» **Work task 1**:
Answer these questions from the time capsule text:
(a) What price was paid for the car, and where was it listed?
(b) Which item connected to the car will be stored in the physical time capsule?
(c) What make and model is the first film camera?
» **Work task 2**: Extend the time capsule text past its final sentence, keeping the same first-person voice and subject.

» **Text section**:
My car is a special part of this time capsule because to me it was a mark in the symbolism of American freedom. When I found my '99 E320 for $4000 on Facebook marketplace, it fulfilled a part of me that felt like had been yearning since the day I dreamed of living in the United States. It is my first car and honestly it is beautiful enough to be one that someone would call their last. Growing up without a father had left certain gaps in learning "how to be a man" and parts of those gaps were healed through self learning how to change my tire, rolling under to change my oil, conditioning the leather seats and checking blown fuses etc. The keys of the car is what I will store in the physical "time capsule"
My Canon A1 is my first film camera. Being a more video centric person in a digital age has always made photographed moments so taken for granted. Shooting on film changed my perspective on how I went about my digital work because there is truly something magical in the relationship between all the set up to getting the right shutter speed to prevent too much blur, while with a high enough aperture to still create depth to the moment I hit the shutter. It made me value the importance of each frame and gave me perspective of how powerful every moment should be to me.

» **Raw data**:
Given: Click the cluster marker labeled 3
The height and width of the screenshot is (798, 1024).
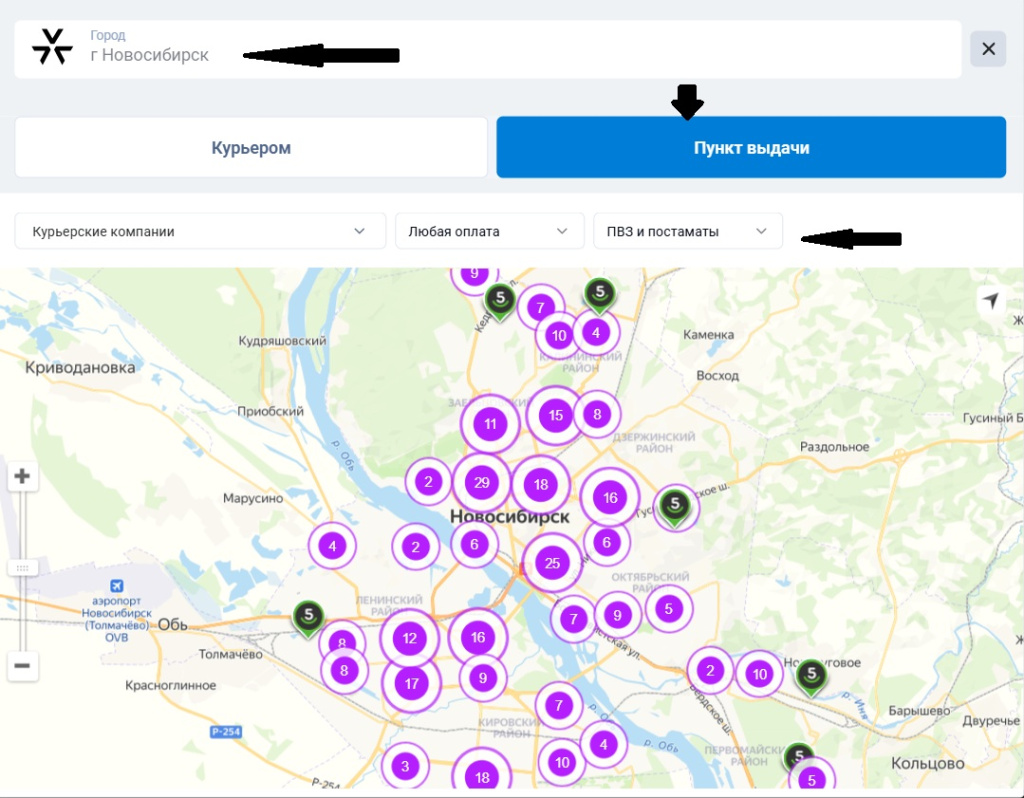Looking at the screenshot, I should pos(405,768).
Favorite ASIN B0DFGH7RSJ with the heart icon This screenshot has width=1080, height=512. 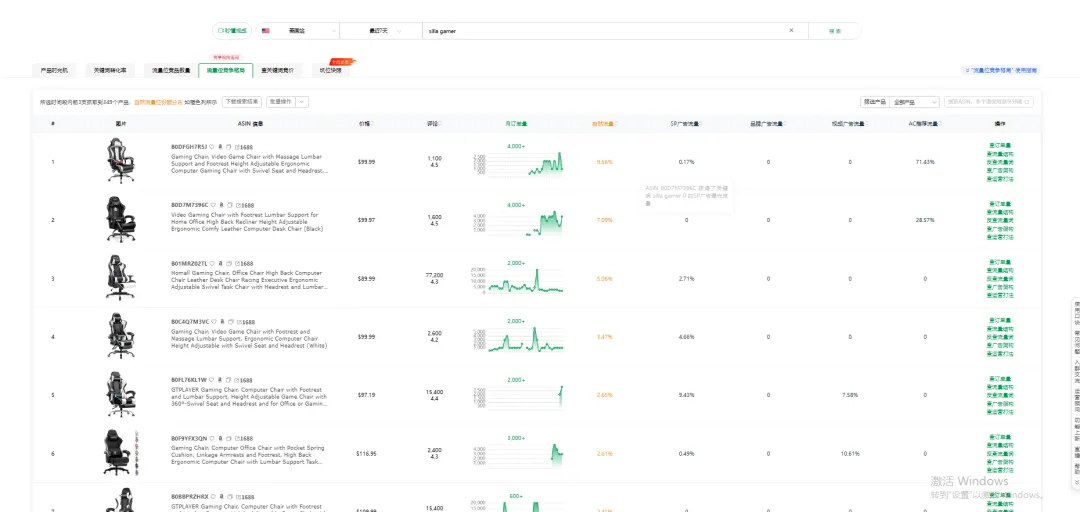pos(212,147)
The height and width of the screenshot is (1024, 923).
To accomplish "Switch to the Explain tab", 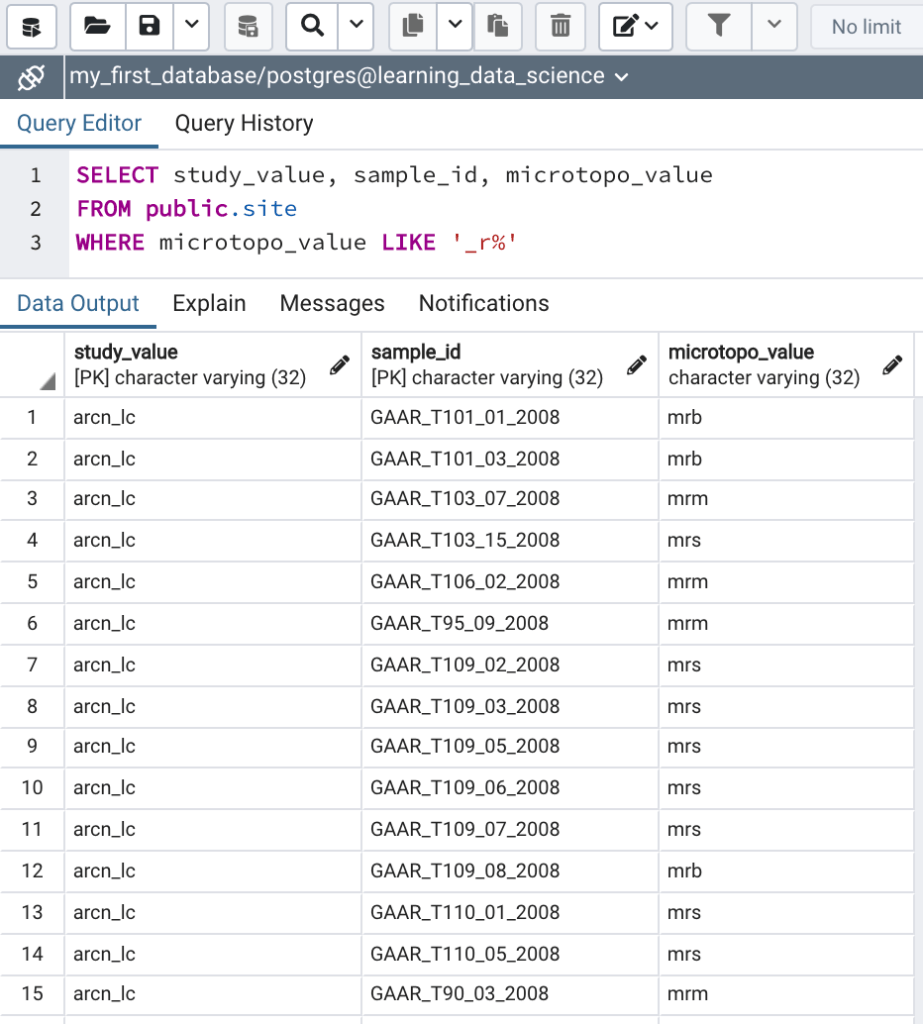I will [x=209, y=303].
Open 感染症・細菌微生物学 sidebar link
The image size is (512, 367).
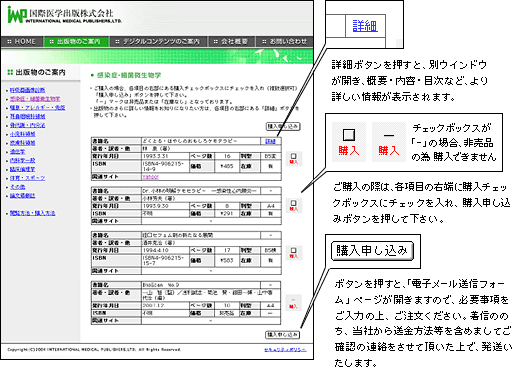(35, 99)
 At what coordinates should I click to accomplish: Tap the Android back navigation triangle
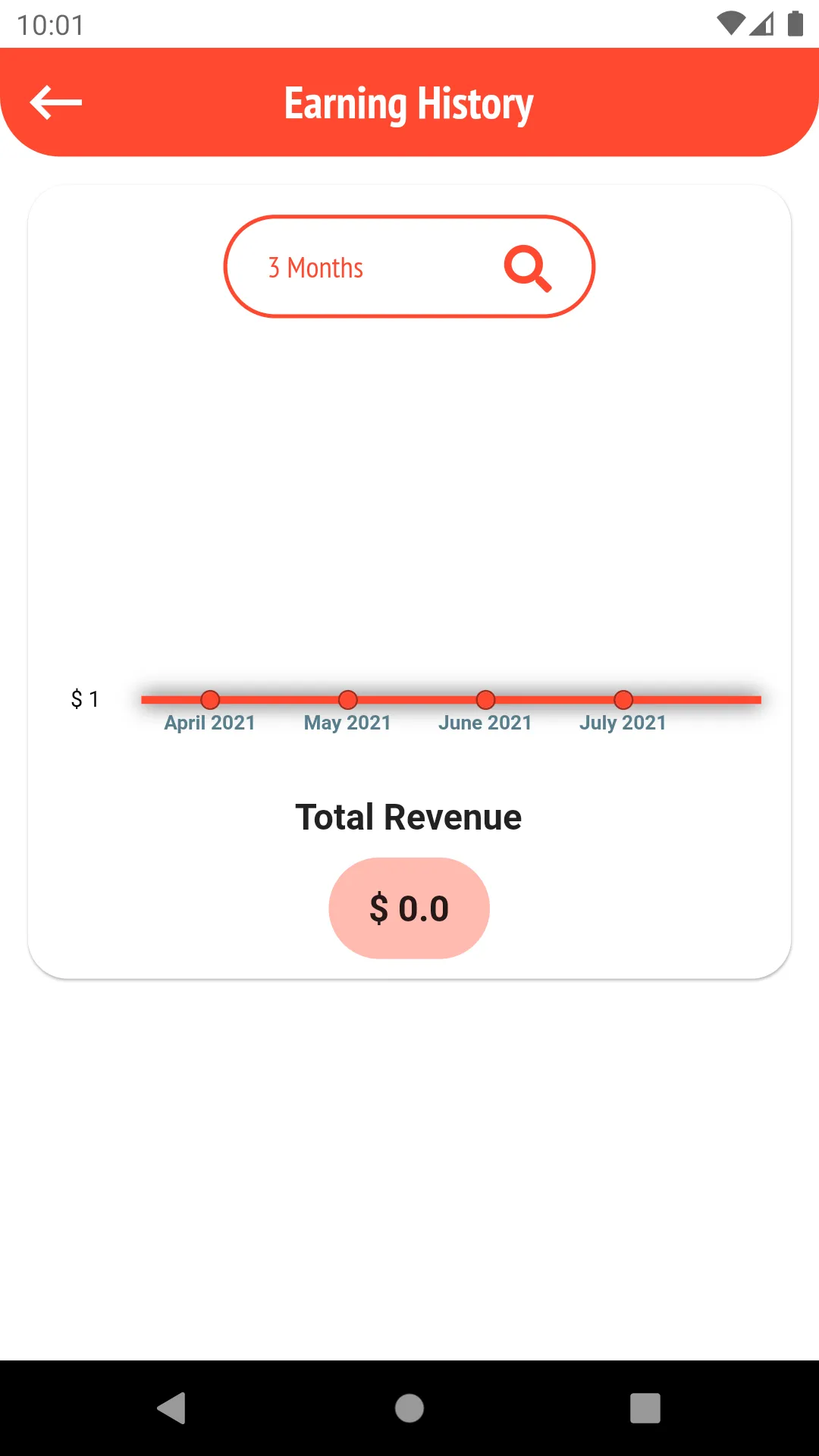pos(172,1408)

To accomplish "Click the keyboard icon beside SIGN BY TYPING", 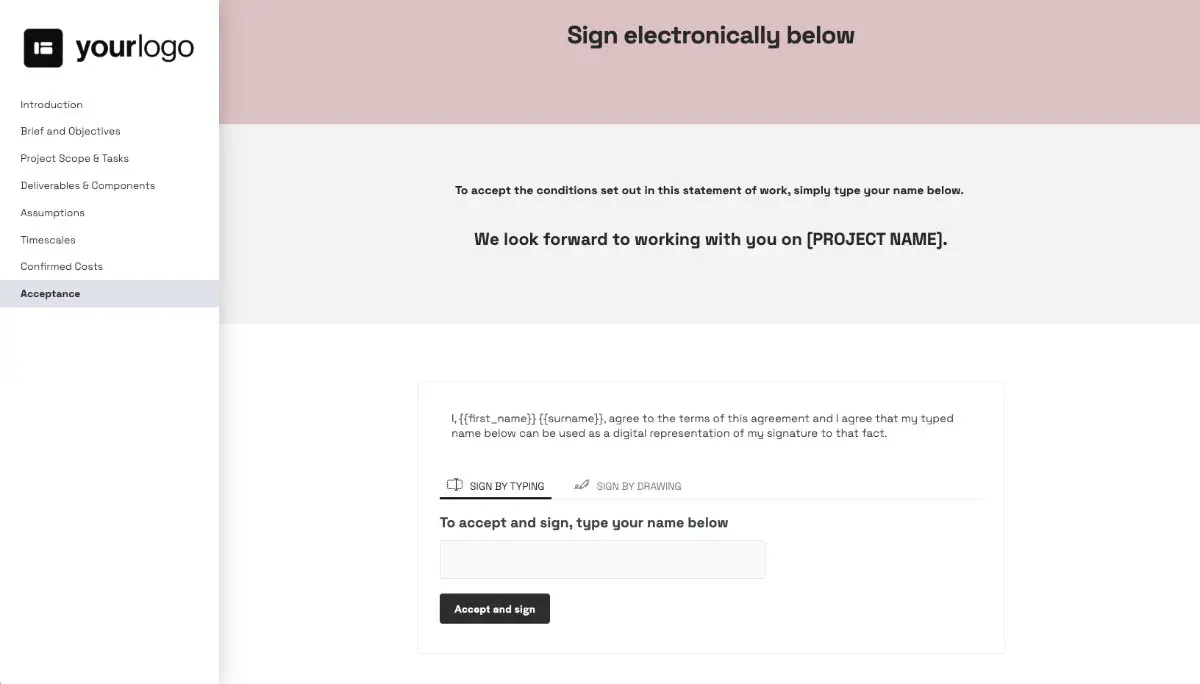I will point(454,484).
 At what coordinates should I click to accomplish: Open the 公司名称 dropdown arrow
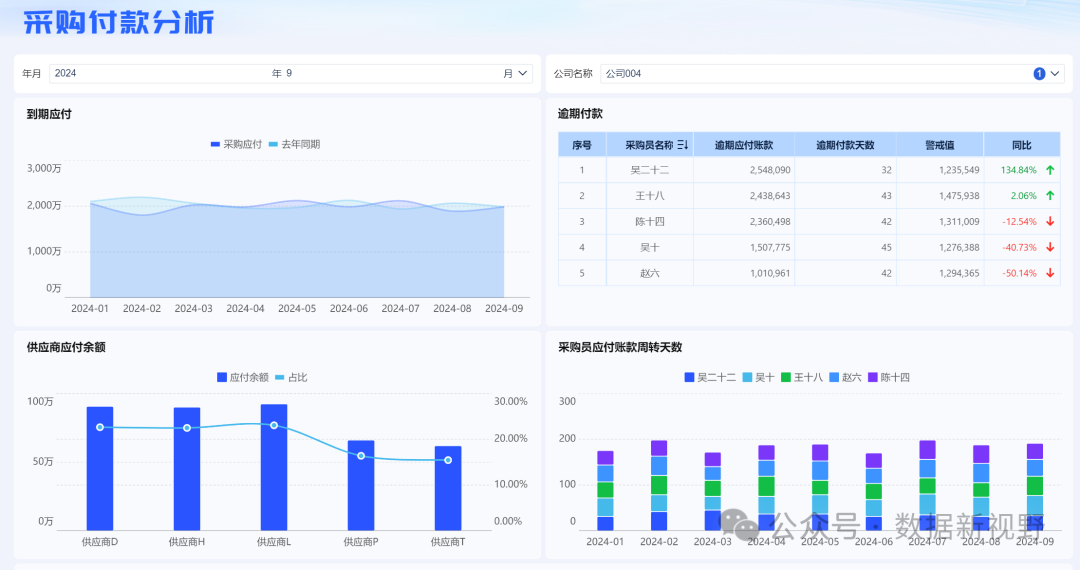(x=1056, y=74)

» **Output 1**:
(a) $4000, on Facebook marketplace.
(b) The keys of the car.
(c) A Canon A1.

» **Output 2**:
My 852 tattoo was a huge part of my personal growth and re-evaluating my roots. Growing up in Hong Kong I loved our area code (852 or 八五二) and knew I would want ink of it. However, I wanted something meaningful. Something that allowed me to remember where I came from when I looked at it. So when I met Momo who specialized in ink work with ancient Chinese calligraphy (in this case Qin Dynasty) it was a no brainer for me to do a craft exchange with her and do a shoot for her. Working for an artist from home also felt like it healed parts of my torn roots. Since she is from mainland china and didn't speak much cantonese, we had to weave between Mandarin, Cantonese and English to fully communicate. That taught me that language barriers should not really affect understanding. To this day we still go on little wine nights where we still weave between three languages.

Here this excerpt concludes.